Kronke continues to point to the county receiving revenue constitutes the public purpose. How special that in 2006, the Attorney General’s office is still citing the 1938 case law on this point that we have been pointing to from day one on this matter. Please note that case law has not been overturned. Said another way?
“The constitutional limitation on the use of Shelby County public property is not avoided merely because Shelby County may be compensated for the private use of its property.”
The second and third sentences is where the real truth of the matter in Shelby County gets exposed.
“If the principal purpose and objective of a governmental activity is public in nature, it does not matter that there will be an incidental benefit to private interests. People ex rel. City of Salem v. McMackin, 53 I11. 2d 347, 355 ( 1972).”

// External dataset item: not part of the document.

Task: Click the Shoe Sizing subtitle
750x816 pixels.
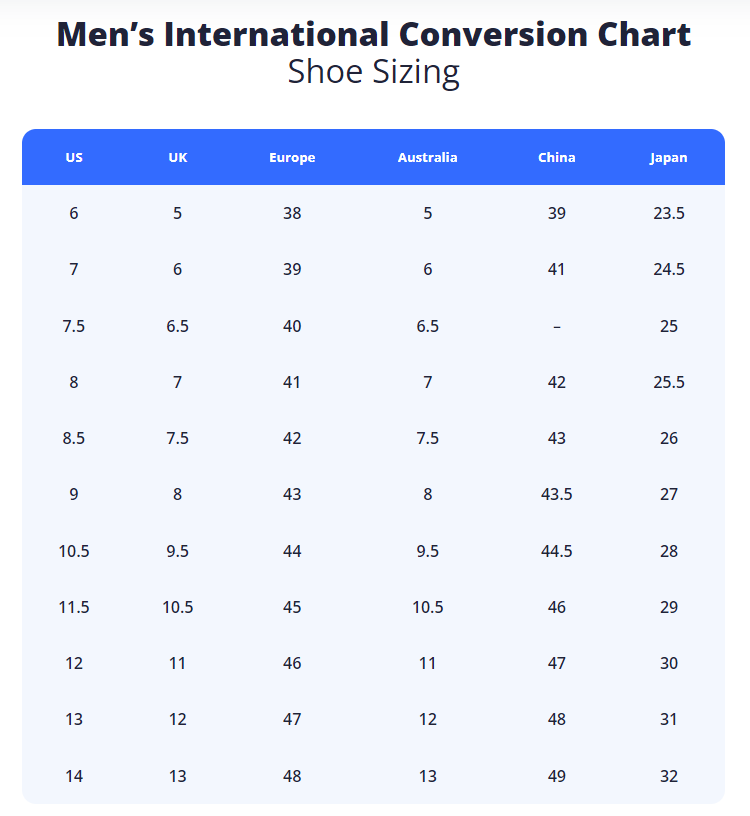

One simple question with the above sentence in mind. Is the principal purpose and objective of Shelby County activity (farming) public in nature? The answer is simple for Shelby County. It is not a principal purpose or objective and has not been since the poor farm was shut down.
Additionally, it is well established, both by fact and her own testimony, the primary benefit of the use of the farm ground leased to a private farmer for profit is to the farmer. She said the receipt of money from such a lease is “incidental” in her justification. Incidental does not constitute the primary benefit when it is the private farmer who is the primary benefactor of the use of the property and such use is not a principal purpose and objective of Shelby County.
“Conversely, if the primary benefit of the use of public funds or property is private, an incidental benefit to the public will not justify a use or expenditure.”
It is clear when a private lease of the farm ground is given to a farmer for his private use, the primary benefit of the property is to the farmer, not the county.
“The issue, therefore, is whether the use of county property by the rescue squad to recover personal items for a fee is a purely private” matter, or one that would serve ” a proper public purpose.”
Raising the same issue for the county farm ground:
The issue, therefore, is whether the use of county property by a private farmer to farm it for his own profit for a fee he paid to use that property is a purely private matter or one that would serve a “proper” public purpose.
The answer is crystal clear as nothing has changed in our Constitution and it is well documented, leasing county-owned farm ground for private use outside of the county’s purpose and objective does not meet the required public purpose provision in our Constitution.
The only option we have found possible for the County to legally farm this ground is under a custom farming operation in which they control all aspects of the operation. To do this they would need to amend the budget and hire a person or company to plant a crop and harvest that crop of which the County board controls the sale of and keeps 100% of the revenue from that sale.